## Text segment:
Passion of Darkly Noon, The (1995)

reviewed by
Dennis Schwartz


PASSION OF DARKLY NOON, THE (director/writer: Philip Ridley; cinematographer: John de Borman; editor: Leslie Healey; cast: Brendan Fraser (Darkly Noon), Ashley Judd (Callie), Kate Harper (Darkly's mom), Mel Cobb (Darkly's pop),Viggo Mortensen (Clay), Grace Zabriskie (Roxy), Loren Dean (Jude), Lou Myers (Quincy); Runtime: 101; Entertainment Film Distributors; 1995-GB/Ger/Bel)

Reviewed by Dennis Schwartz

An off-beat, haunting, overwrought fairy tale for adults. This visually pleasing allegory ends on an apocalyptic note. It takes a stab at being an intelligent slasher movie for those who like their gore laced with some sensible dialogue to go along with its good and evil characterizations.

Darkly Noon (Brendan Fraser) is named for a saying in the Book of the Corinthians--"Now we see another through 'Darkly Noon.' " He is a stuttering 17-year-old who escapes after his parents and their religiously fanatical cult commune were unwarrantedly attacked by the prejudiced townies, killing his parents and the others. He's found lying unconscious in the woods by Jude (Loren Dean) and brought to Callie's (Ashley Judd) isolated house in the woods. She's a sexy blonde, given to wearing mini skirts and walking around braless (a Mary Magdaline figure!). She lives here with her mute boyfriend Clay (Viggo Mortensen), who is a carpenter (a Jesus figure!). He makes his living by selling the coffins he builds to the town's undertaker Quincy (Myers). Jude brings the coffins to town in his pickup.

After recovering from his exhaustion, Darkly (an evil beast figure!), who was brought up to believe in the letter of the Bible as law, is seen as a tortured psychologically abused young man, who is deeply struck by the physical attraction he has for Callie and is at the same time alarmed by her sinful attitude. When Clay returns after taking a walk in the woods for a few days, Darkly becomes resentful of him and though he helps him build coffins, the two never really bond.

## Tasks to carry out:
a: Answer these questions from the review of The Passion of Darkly Noon:
(i) Who finds Darkly lying unconscious in the woods?
(ii) To whom does Clay sell the coffins he builds?
(iii) What runtime does the review list for the film?
b: Write the next part of the review of The Passion of Darkly Noon, picking up after its final sentence.

## Information provided:
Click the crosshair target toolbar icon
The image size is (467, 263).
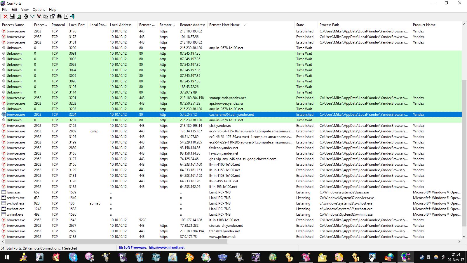tap(26, 16)
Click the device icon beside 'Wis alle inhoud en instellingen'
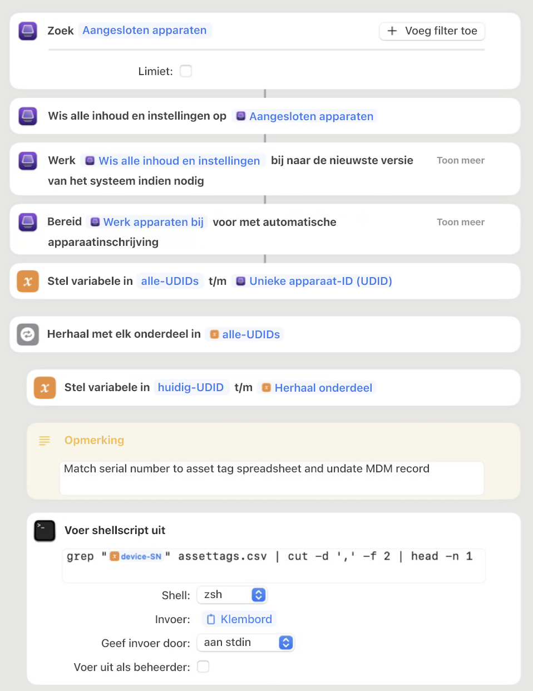 pos(27,116)
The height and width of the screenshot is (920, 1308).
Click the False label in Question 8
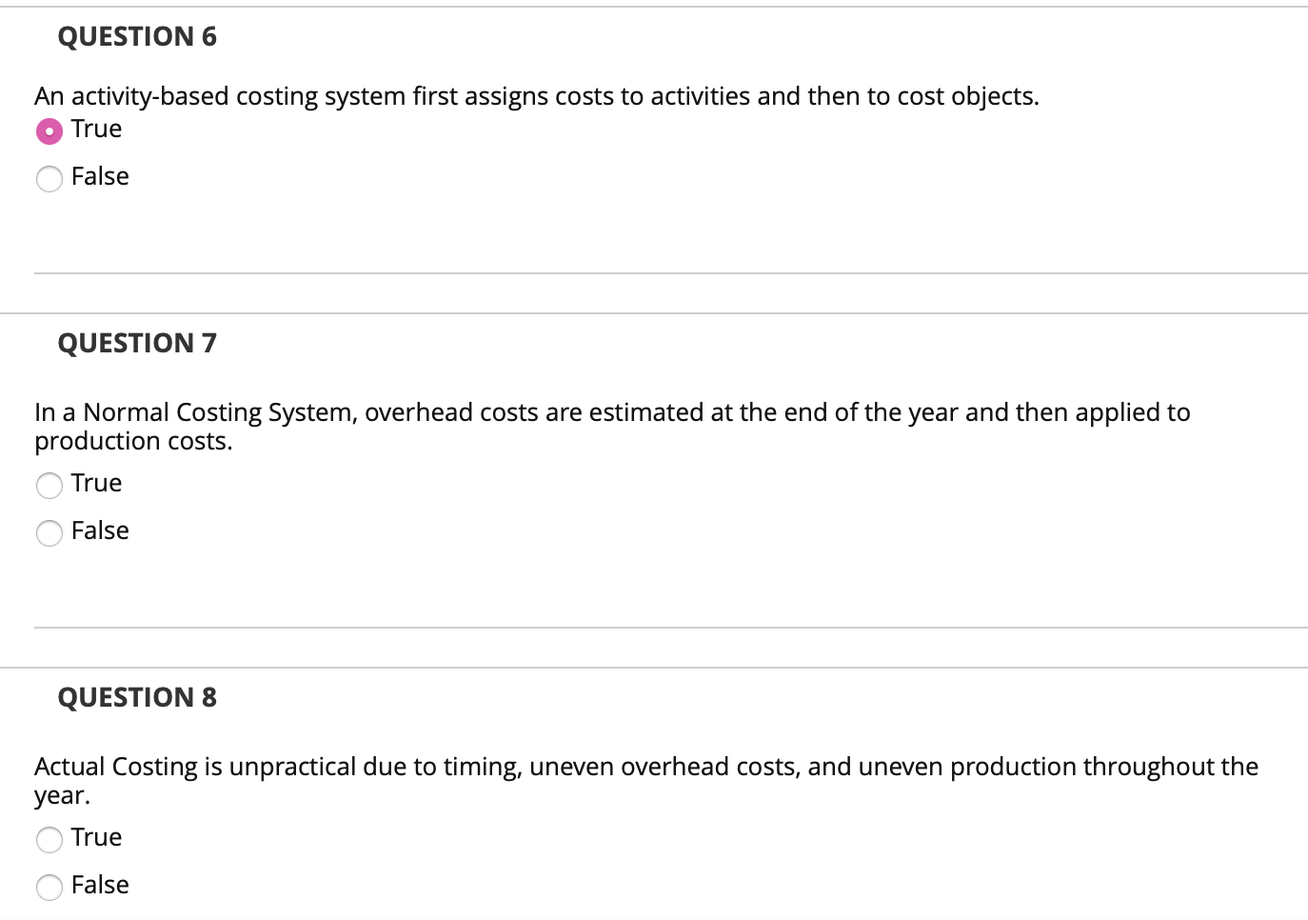pos(99,885)
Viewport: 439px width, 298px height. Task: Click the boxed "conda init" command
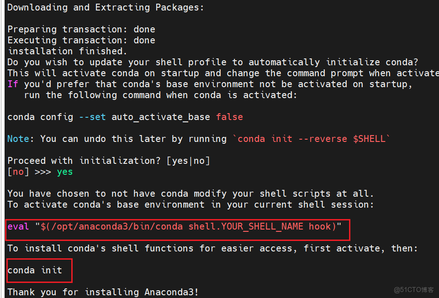coord(35,270)
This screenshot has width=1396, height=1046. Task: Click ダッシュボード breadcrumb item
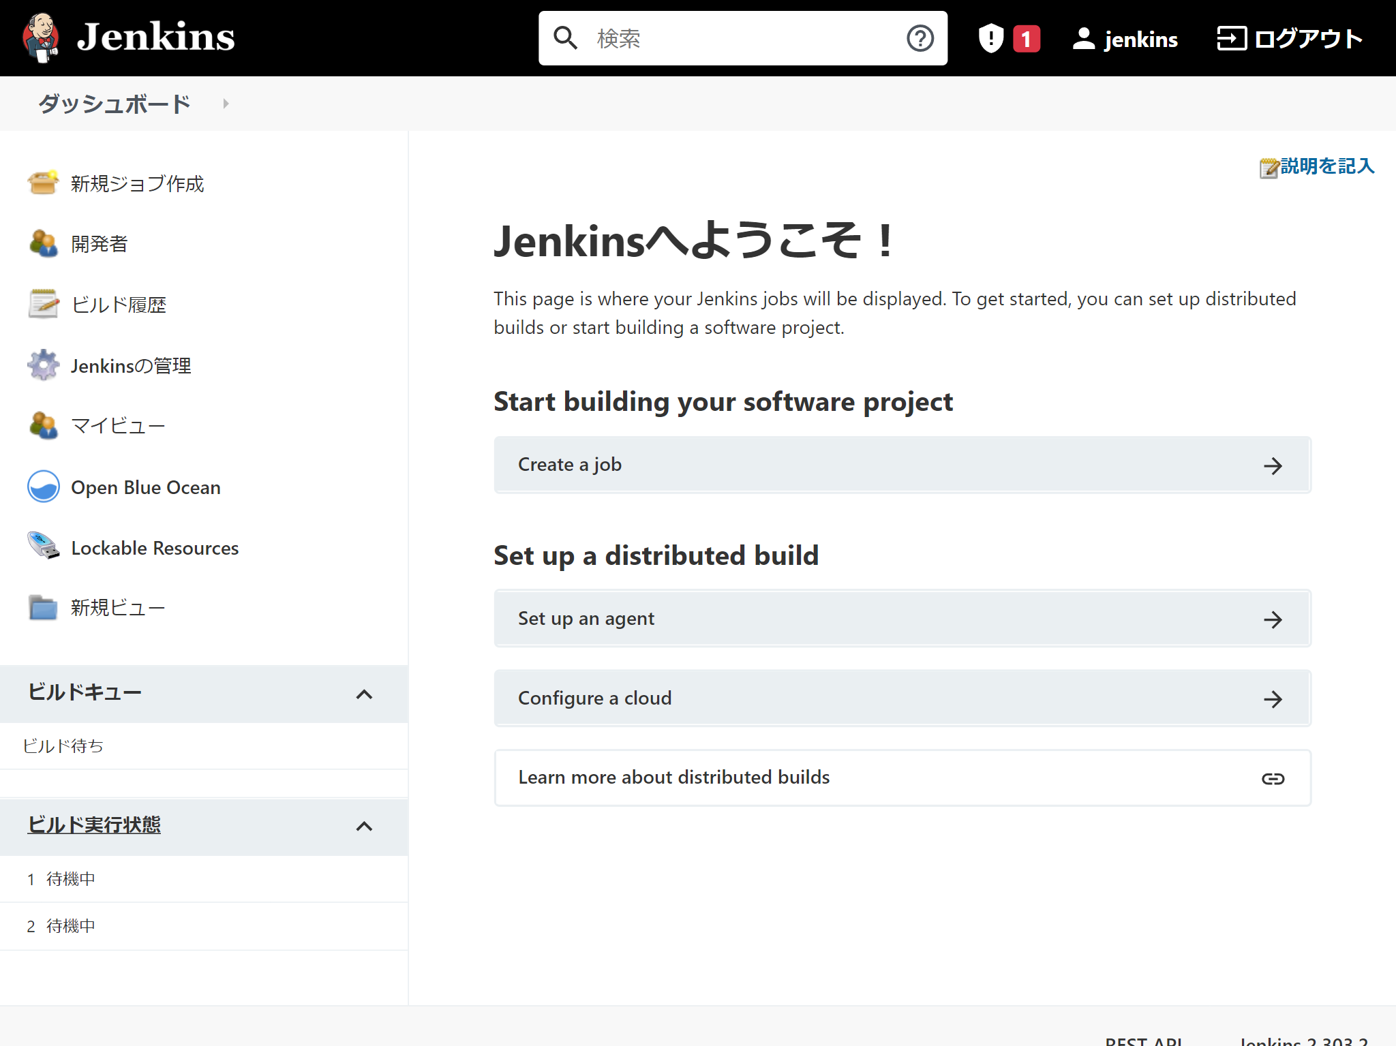coord(115,104)
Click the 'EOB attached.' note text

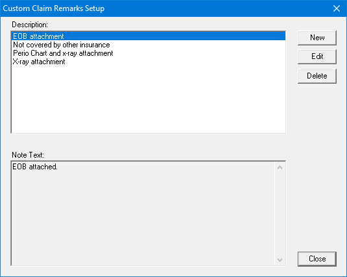(x=35, y=167)
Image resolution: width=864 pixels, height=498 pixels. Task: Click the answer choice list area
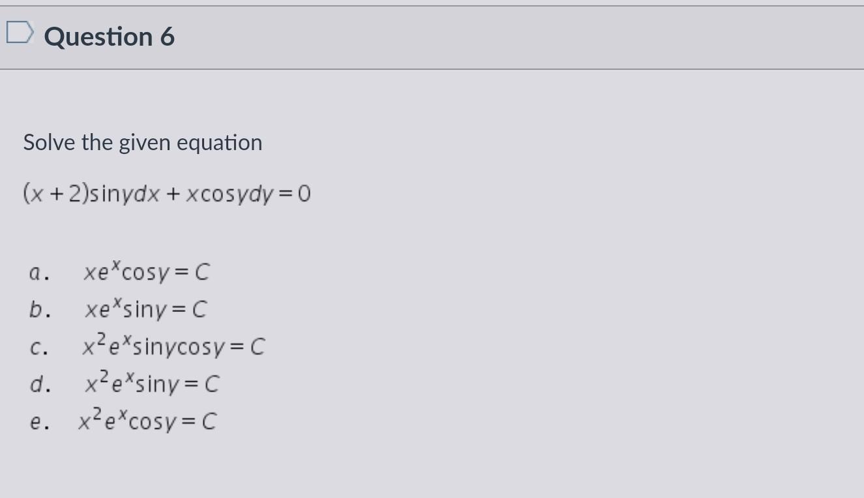click(143, 346)
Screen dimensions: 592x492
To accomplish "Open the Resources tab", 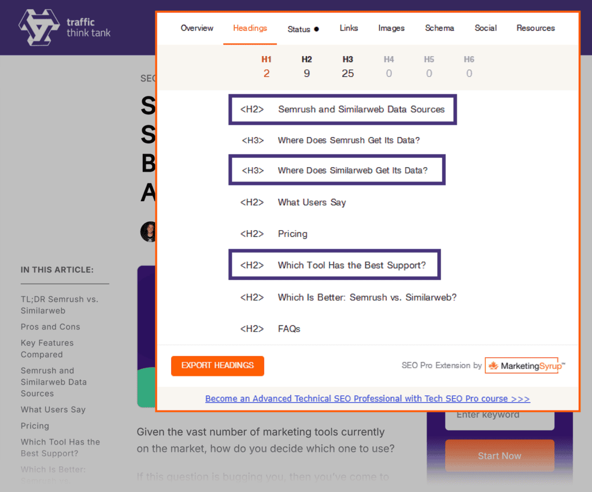I will [535, 28].
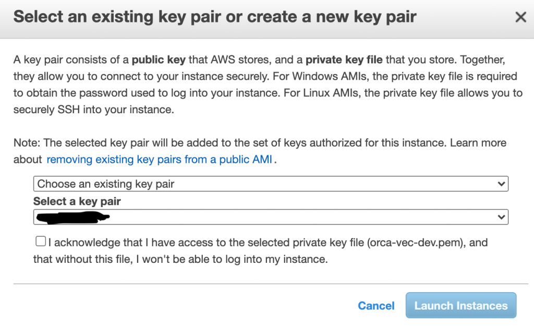Click the dialog title heading text
The height and width of the screenshot is (327, 534).
point(215,17)
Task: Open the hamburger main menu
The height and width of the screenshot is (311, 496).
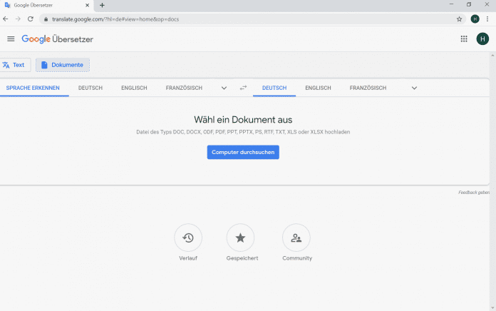Action: click(11, 39)
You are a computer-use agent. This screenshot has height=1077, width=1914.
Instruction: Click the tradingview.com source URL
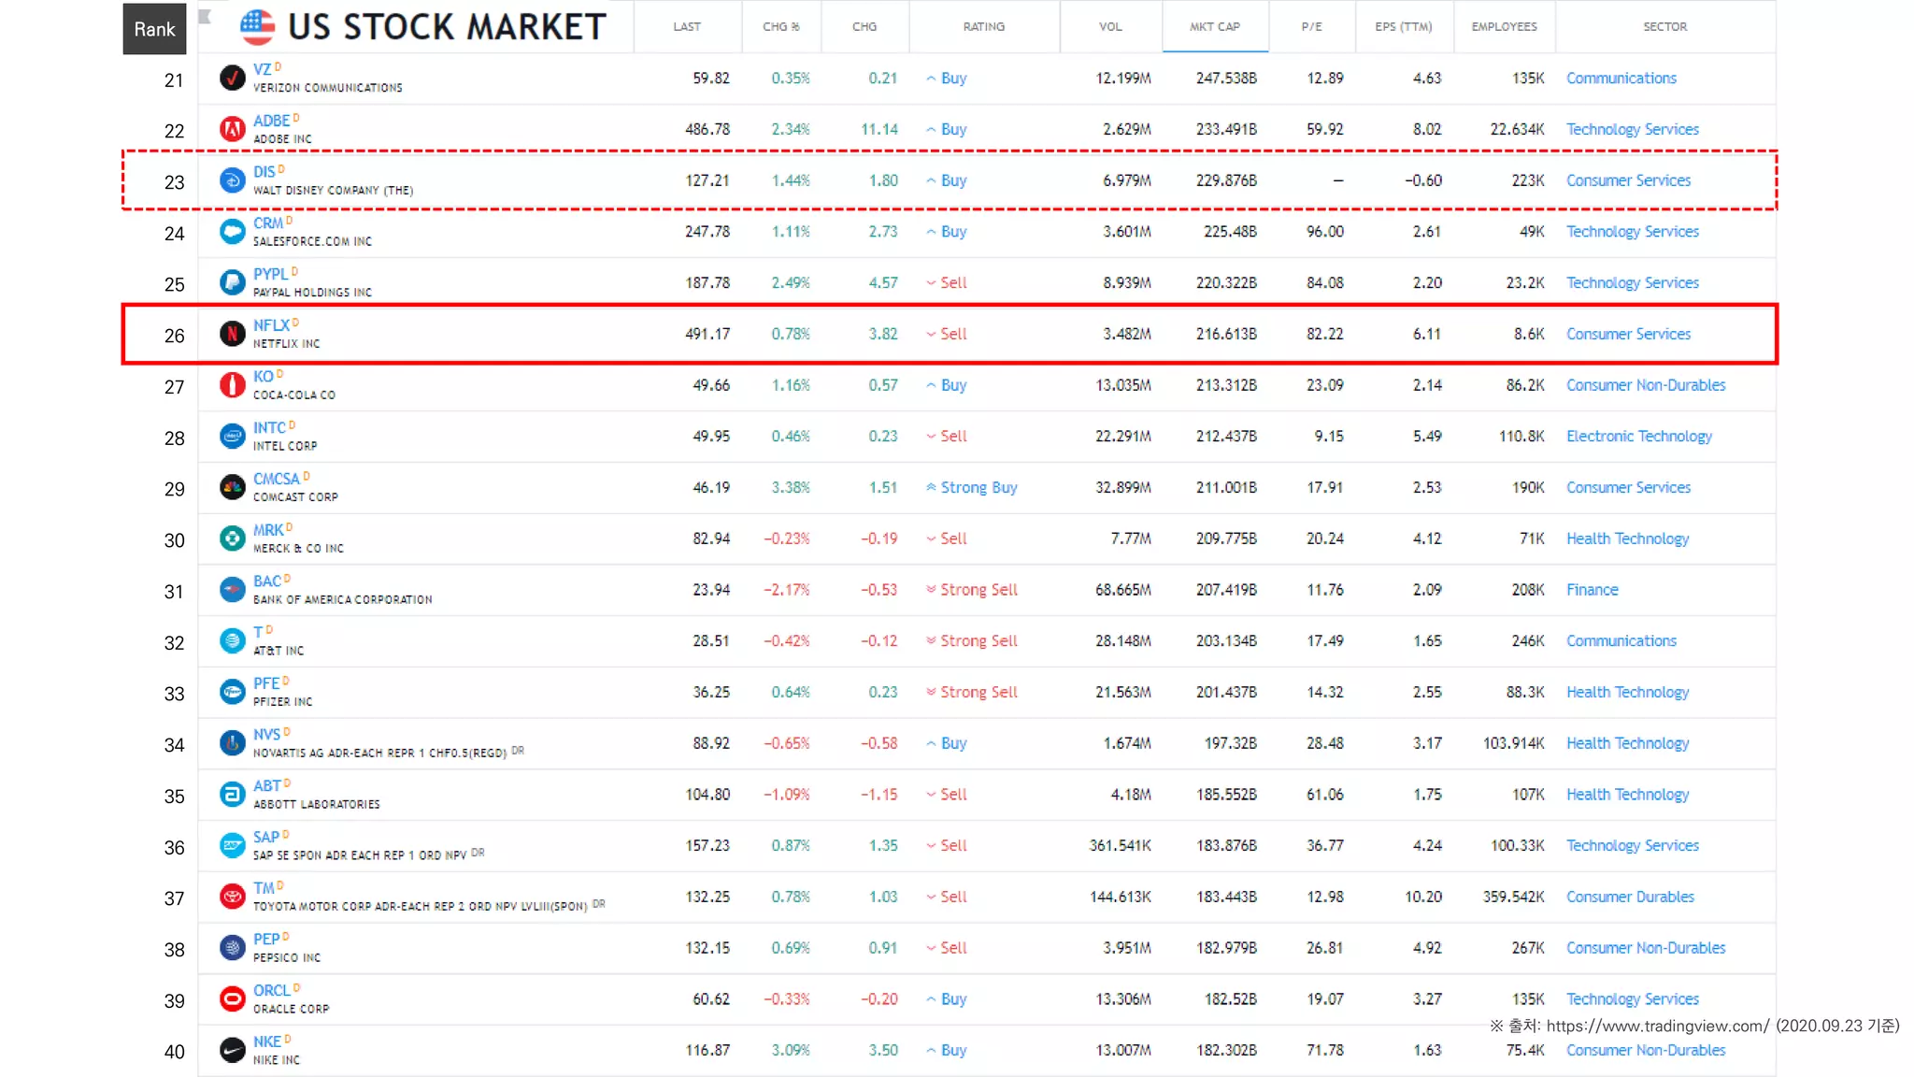1657,1026
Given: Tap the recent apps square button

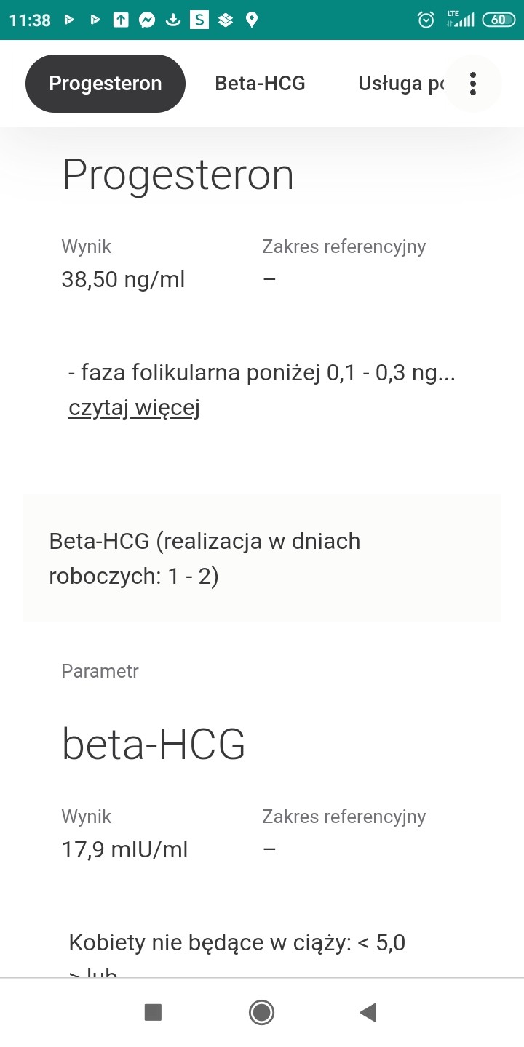Looking at the screenshot, I should tap(153, 1012).
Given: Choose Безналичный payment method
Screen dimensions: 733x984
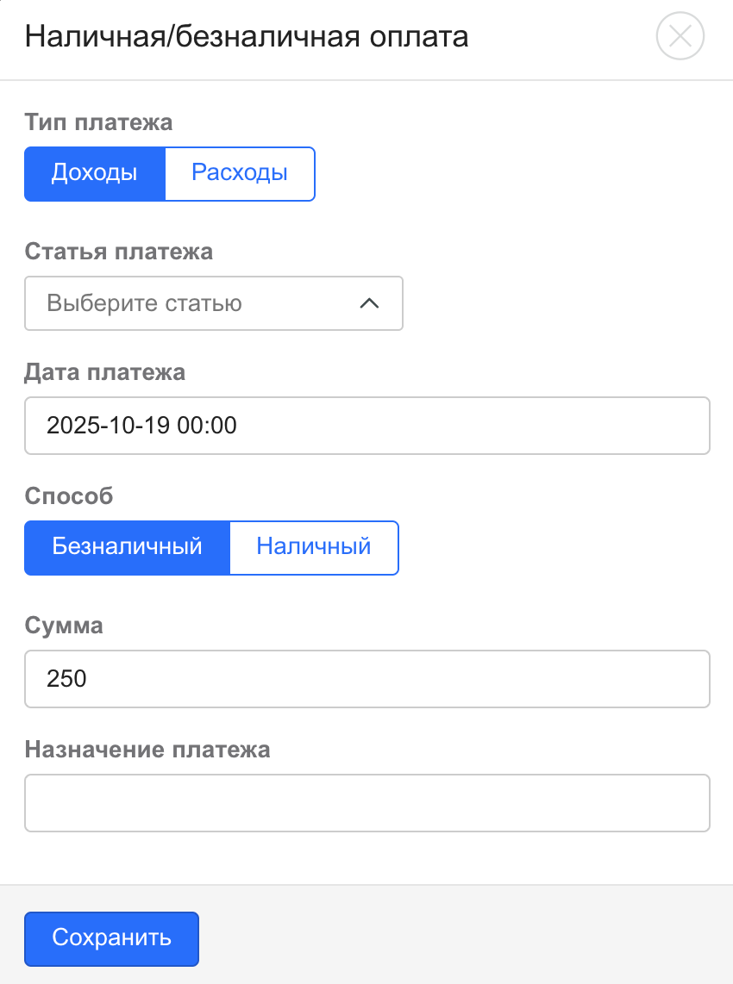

## Expected results:
a:
(i) Jude finds him.
(ii) He sells them to the town's undertaker, Quincy.
(iii) 101.

b:
Her sexually physical presence and free-spirited behavior sets off all his repressions, and he is further fueled to rage when he meets a reclusive woman named Roxy (Zabriskie) living in a mobile home in the woods. She fills his head with malicious stories slanted against Callie, saying that she's a witch. She tells the impressionable boy that she took Callie in to live with her when she found her abandoned in the woods and that Callie bewitched her son Clay into falling in love with her and also tempted her husband to be sexually attracted to her before she killed him. When he tells this to Callie, she gives him a different version of what happened, saying that he tried to rape her. But by this time, his dark side has gotten hold of him, and in his confused and self-righteous state he's in, he acts out the fanatical religious way he was brought up and seeks the Lord's vengeance.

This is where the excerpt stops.